Crónica
Absurdistão
será o reino do absurdo - do latim, por contaminação, de ab-sonus (que não soa
bem) e surdus (surdo, que não percebe), ab-surdus: etimologicamente, absurdo é,
pois, o dissonante, e, depois, o contra-senso. Num Dicionário de Filosofia,
poderá encontrar-se esta definição: a destruição de uma relação normal ou
lógica que se esperava entre as coisas ou entre si e o mundo. A situação
portuguesa é, neste nosso tempo, assim: surreal, que não se entende, com um
futuro incerto e perigoso.
Pergunta-se,
por exemplo, quando e como se vai pagar uma dívida de mais de 200 mil milhões
de euros, com juros anuais de mais de 7, 5 mil milhões de euros. Mas há aquele
velho e tremendíssimo debate entre os atenienses e os mélios, para o qual já
chamei aqui a atenção, onde se mostra a terrível lei do mais forte: os mais
fortes, neste momento, são os credores - numa situação de protectorado. À beira
da bancarrota, chegou a esfola, com impostos sobre impostos, de tal maneira
que, a partir de um certo limiar, a receita pode ser menor, porque as empresas
fecham e o desemprego cresce. Mas há quem queira austeridade sem austeridade.
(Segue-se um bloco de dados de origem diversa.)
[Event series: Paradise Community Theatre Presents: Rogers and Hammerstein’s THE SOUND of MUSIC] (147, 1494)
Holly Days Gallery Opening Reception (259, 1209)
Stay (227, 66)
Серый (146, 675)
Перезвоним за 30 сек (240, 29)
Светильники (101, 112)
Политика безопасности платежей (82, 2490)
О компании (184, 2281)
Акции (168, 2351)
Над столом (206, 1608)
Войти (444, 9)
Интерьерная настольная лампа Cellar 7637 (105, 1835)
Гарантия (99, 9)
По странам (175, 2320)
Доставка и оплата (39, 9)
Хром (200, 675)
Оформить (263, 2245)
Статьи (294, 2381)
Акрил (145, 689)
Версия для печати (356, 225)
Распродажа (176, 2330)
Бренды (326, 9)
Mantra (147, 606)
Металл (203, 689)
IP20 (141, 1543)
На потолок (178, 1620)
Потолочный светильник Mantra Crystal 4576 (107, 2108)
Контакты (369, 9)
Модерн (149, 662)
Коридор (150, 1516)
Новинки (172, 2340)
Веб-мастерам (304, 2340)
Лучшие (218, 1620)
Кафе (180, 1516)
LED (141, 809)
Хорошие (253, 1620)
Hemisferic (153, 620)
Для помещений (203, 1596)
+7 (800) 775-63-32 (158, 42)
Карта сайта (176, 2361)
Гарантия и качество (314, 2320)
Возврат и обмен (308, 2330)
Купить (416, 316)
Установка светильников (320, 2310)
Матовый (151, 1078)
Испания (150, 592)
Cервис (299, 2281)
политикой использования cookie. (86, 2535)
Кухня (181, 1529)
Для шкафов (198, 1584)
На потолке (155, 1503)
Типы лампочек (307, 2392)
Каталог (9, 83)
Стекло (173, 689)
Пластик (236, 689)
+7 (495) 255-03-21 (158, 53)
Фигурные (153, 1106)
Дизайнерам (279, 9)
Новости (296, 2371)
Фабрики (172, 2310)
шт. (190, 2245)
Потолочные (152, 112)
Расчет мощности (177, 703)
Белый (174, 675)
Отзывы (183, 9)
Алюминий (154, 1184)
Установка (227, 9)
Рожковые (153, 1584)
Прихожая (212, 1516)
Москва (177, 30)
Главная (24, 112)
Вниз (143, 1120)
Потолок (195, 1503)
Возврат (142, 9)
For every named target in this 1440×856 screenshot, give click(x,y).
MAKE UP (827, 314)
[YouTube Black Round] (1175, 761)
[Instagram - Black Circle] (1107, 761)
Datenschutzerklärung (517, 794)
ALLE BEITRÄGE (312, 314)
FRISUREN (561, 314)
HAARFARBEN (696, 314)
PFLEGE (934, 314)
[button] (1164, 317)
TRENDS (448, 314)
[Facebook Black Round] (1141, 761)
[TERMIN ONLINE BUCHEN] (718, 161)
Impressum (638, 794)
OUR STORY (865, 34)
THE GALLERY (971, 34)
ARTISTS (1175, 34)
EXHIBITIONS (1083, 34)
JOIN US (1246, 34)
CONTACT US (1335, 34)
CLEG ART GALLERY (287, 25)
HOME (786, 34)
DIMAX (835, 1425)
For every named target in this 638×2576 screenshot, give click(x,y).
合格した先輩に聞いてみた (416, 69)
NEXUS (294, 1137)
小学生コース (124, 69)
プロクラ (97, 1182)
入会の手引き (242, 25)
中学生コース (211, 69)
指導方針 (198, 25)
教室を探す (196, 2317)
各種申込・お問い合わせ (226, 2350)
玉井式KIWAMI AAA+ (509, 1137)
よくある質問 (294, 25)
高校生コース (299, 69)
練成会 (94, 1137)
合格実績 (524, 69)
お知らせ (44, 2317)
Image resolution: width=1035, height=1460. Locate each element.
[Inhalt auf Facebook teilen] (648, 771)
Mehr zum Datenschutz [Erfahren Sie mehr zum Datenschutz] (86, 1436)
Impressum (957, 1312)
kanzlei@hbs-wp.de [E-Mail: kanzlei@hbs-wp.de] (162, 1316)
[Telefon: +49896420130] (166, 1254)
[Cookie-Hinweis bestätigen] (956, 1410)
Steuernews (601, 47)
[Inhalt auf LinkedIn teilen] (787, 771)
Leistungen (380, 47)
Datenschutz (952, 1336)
Ah, e a fuga de capitais! E a corrupção a medrar, também na cumplicidade de
política e negócios. E a economia paralela. E a Justiça que não funciona. E o
desemprego a caminho de um milhão - quando se fala em desempregado, é preciso
entender alguém que não tem trabalho, portanto, que não produz, que não
contribui com impostos, que, pelo contrário, vai buscar apoio à segurança
social, que pode deprimir... E, pela primeira vez, desde que me conheço, se,
antes, se investia pessoalmente e amanhã a vida havia de ser melhor, agora
reina o pessimismo do pior. O pior é mesmo isso: perdeu--se a esperança, a
confiança, não se acredita, não há crédito. Para todos? Não, pois os muito
ricos são-no cada vez mais. E os portugueses são uma "espécie em vias de extinção":
temos uma das mais baixas taxas de natalidade do mundo, com a consequência,
entre outras, de 1,5 de pessoas activas por cada pensionista. E todos gritam, e
bem, por crescimento económico, mas há sempre alguém que, também com razão,
pergunta: e quem investe e com o dinheiro de quem?
Pergunta-se
como foi possível chegar aqui. Fica-se atordoado, quando se pensa nisso.
Lembro,
um pouco a esmo, razões. Não há dúvida de que, seja como for, ao longo dos
últimos 25 anos de integração europeia, o país evoluiu bastante. Mas quem
duvida de que os 81 mil milhões de euros chegados da Europa poderiam e deveriam
frequentemente seguir um rumo outro, em ordem a um desenvolvimento racional e
sustentável? Criou-se então aquela mentalidade de falsos ricos, que gastam na
irrazão. Ainda me lembro de reformados aos 45-50 anos. E das tais viagens a
crédito para Cancún. E da criação de instituições de ensino superior sem
critério e qualidade, prejudicando o país por décadas e levando à ilusão de um
saber que não há e envenenando o sistema. E criou-se o vício da
subsídio-dependência e do encosto ao Estado, que devia ser de providência, mas
que cada vez menos o será, já que não teve previdência. E o número de
funcionários cresceu e também o das empresas municipais e as PPP... Governou-se
para ganhar eleições, perdido o sentido de Estado. O pacto entre a classe
política e o povo faliu e agora 87% já não confiam muito na democracia.
Há um
verbo latino muito rico: mederi. É importante, porque dá origem a três palavras
fundamentais para a nossa necessidade mais urgente: meditação, medicina,
moderação. Precisamos de parar e meditar e viver mais moderadamente (todos, não
apenas os pobres). Quanto à medicina, ninguém conhece exactamente o remédio,
mas ele passa também pela convocação de representantes das forças mais
dinâmicas e estruturantes do país - Universidade, partidos, patronato,
sindicatos, média, Igreja -, no sentido de um estudo que comunique, sem
mentira, a situação real do país, e de um consenso mínimo quanto ao essencial,
para salvar o futuro de um país que caminha para o precipício.